Tinjauan praktis tentang daya tahan baterai, penyaluran daya, dan mengapa pengisian daya USB mengubah perhitungannya.
Baterai AA dan AAA secara diam-diam menyuplai energi bagi banyak aspek kehidupan modern. Dari remote TV dan senter hingga keyboard nirkabel, mainan, dan peralatan pengujian, sel kecil ini berada di balik tak terhitung banyaknya aktivitas sehari-hari. Selama beberapa dekade, baterai alkaline sekali pakai menjadi pilihan standar. Anda membeli satu pak, menggunakannya hingga habis, lalu membuangnya ke laci atau tempat sampah dan membeli lagi.
Kebiasaan itu masuk akal ketika baterai isi ulang tidak praktis, lambat, dan tidak andal. Namun era tersebut telah berlalu. Baterai AA dan AAA isi ulang masa kini — terutama yang dapat diisi langsung melalui USB — telah secara mendasar mengubah seberapa praktis daya yang dapat digunakan kembali.
Untuk memahami alasannya, ada baiknya membagi pembahasan menjadi dua bagian: perbedaan ukuran AA dan AAA, serta perbedaan antara kimia baterai sekali pakai dan isi ulang.
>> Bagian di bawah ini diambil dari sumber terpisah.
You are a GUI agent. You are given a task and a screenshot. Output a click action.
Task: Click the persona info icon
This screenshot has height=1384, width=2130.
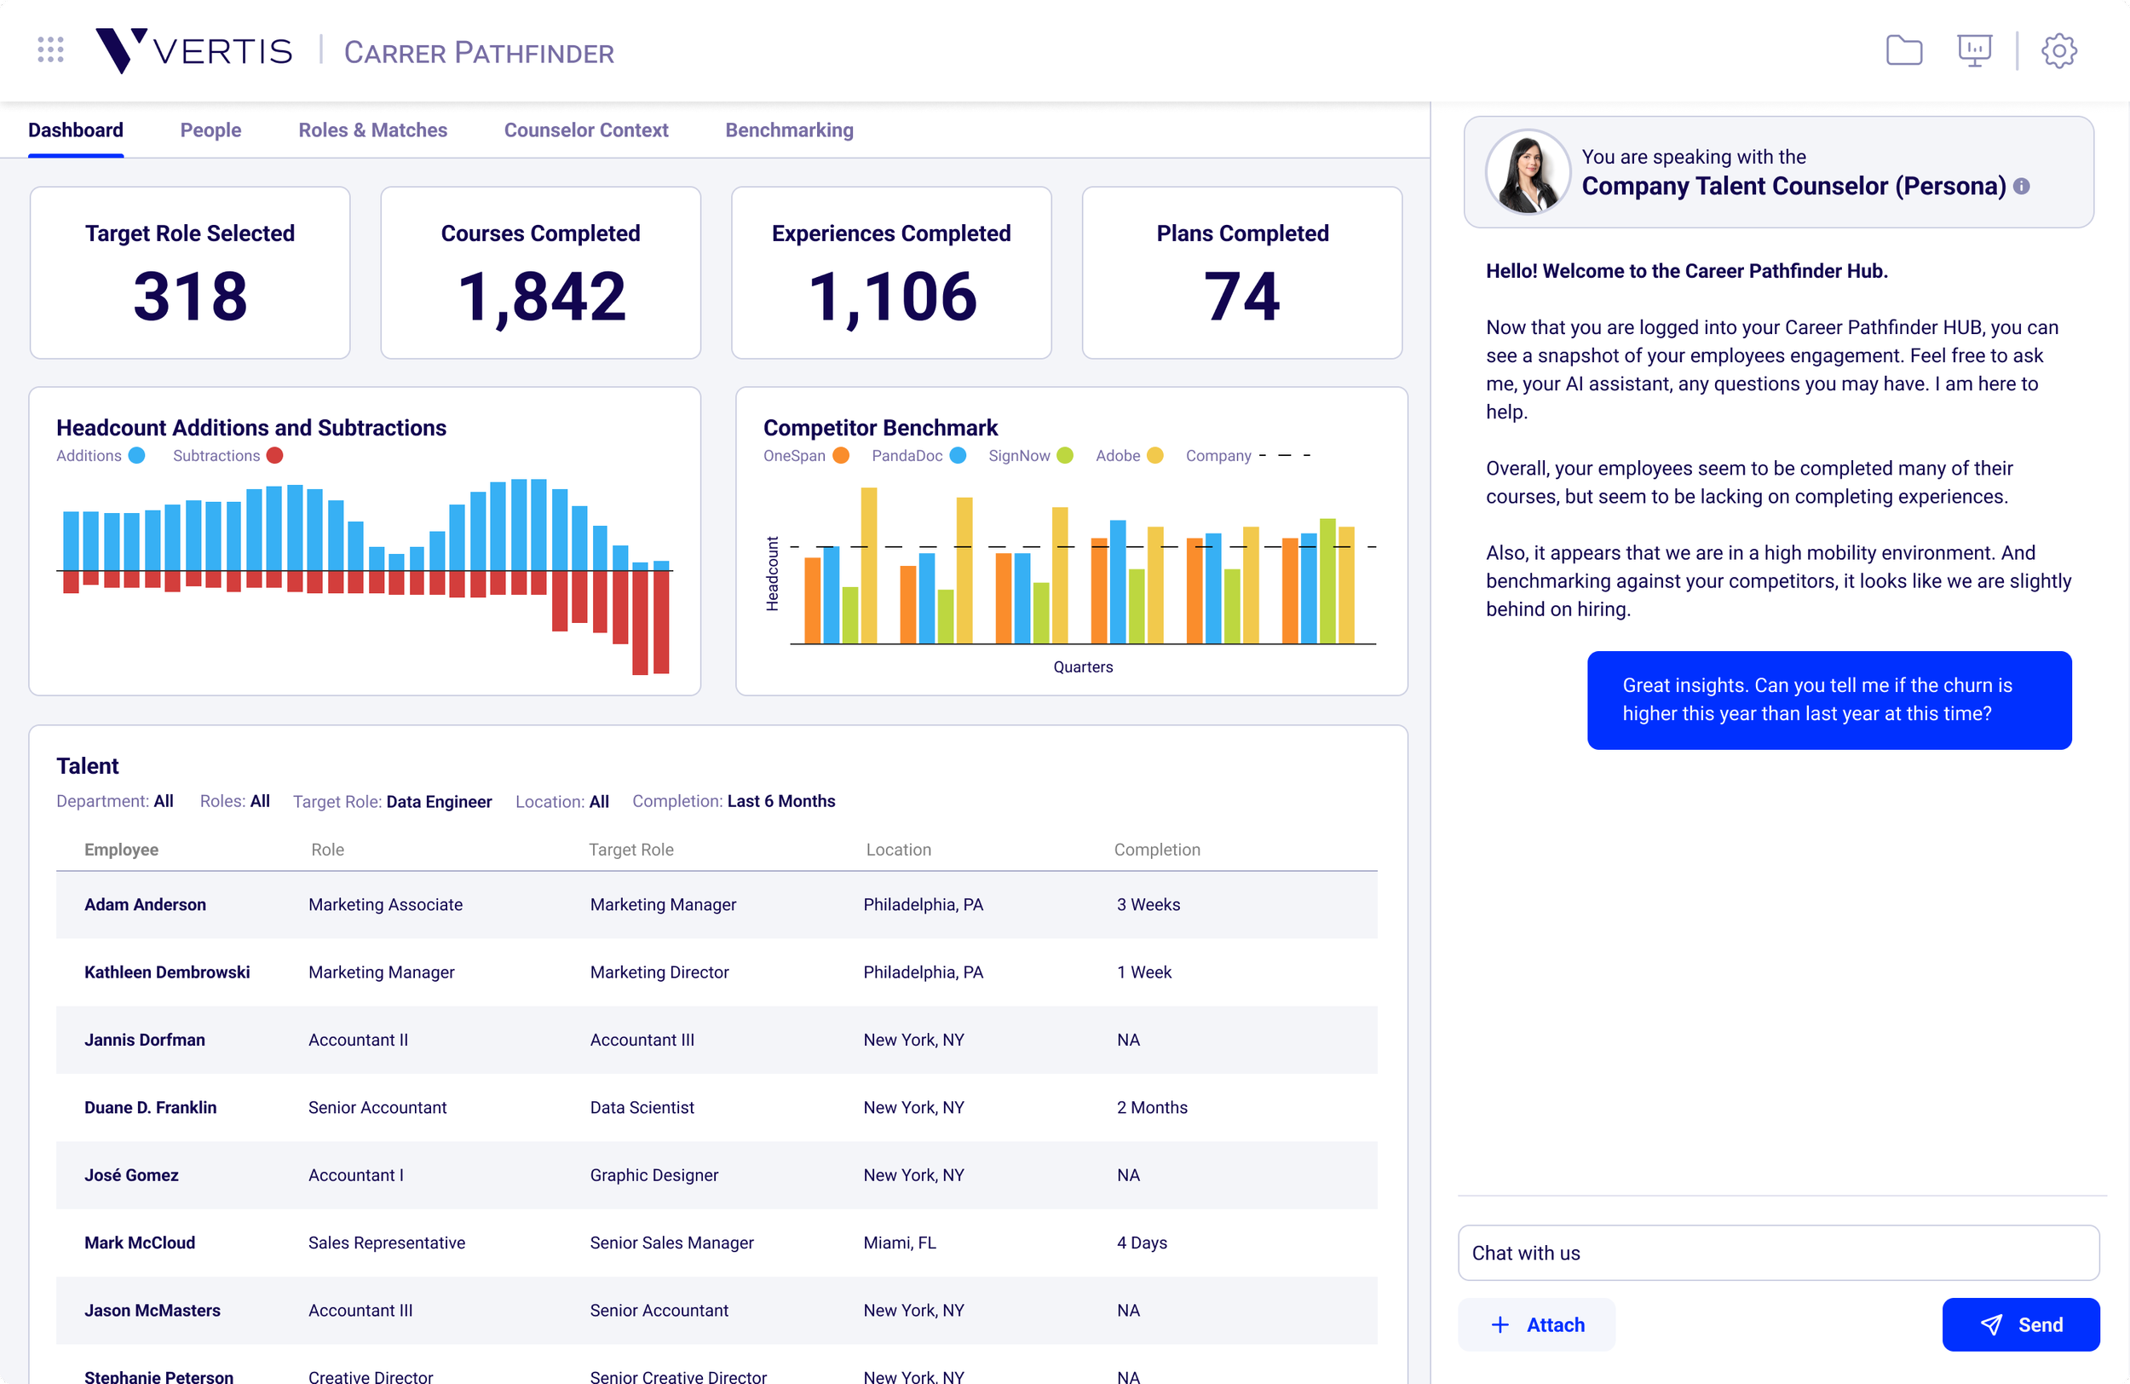[x=2022, y=186]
Baterai AA dan AAA berada dalam kelas tegangan dasar yang sama, tetapi tidak setara. Baterai AA berukuran fisik lebih besar, yang berarti dapat menyimpan lebih banyak energi. Baterai AA sekali pakai yang umum dapat menampung sekitar dua hingga tiga kali kapasitas baterai AAA. Secara praktis, ini berarti baterai AA biasanya bertahan jauh lebih lama daripada baterai AAA pada jenis perangkat yang sama.
Namun, tegangan hanya menceritakan sebagian kisahnya. Baterai alkaline sekali pakai mulai sekitar 1,5 volt, tetapi tegangannya turun secara bertahap saat digunakan. Baterai NiMH isi ulang dinilai sekitar 1,2 volt, yang terdengar lebih rendah di atas kertas, tetapi berperilaku sangat berbeda dalam praktik. Baterai isi ulang cenderung memberikan tegangan yang lebih stabil sepanjang sebagian besar siklus pengosongannya, sementara baterai alkaline perlahan melemah.
Perbedaan ini penting karena banyak perangkat modern lebih mengutamakan kestabilan tegangan daripada tegangan puncak. Sebuah baterai isi ulang mungkin terlihat “lebih lemah” berdasarkan angka, tetapi pada perangkat dengan konsumsi sedang hingga tinggi, baterai ini sering kali memberikan energi yang lebih dapat digunakan sebelum perangkat mati.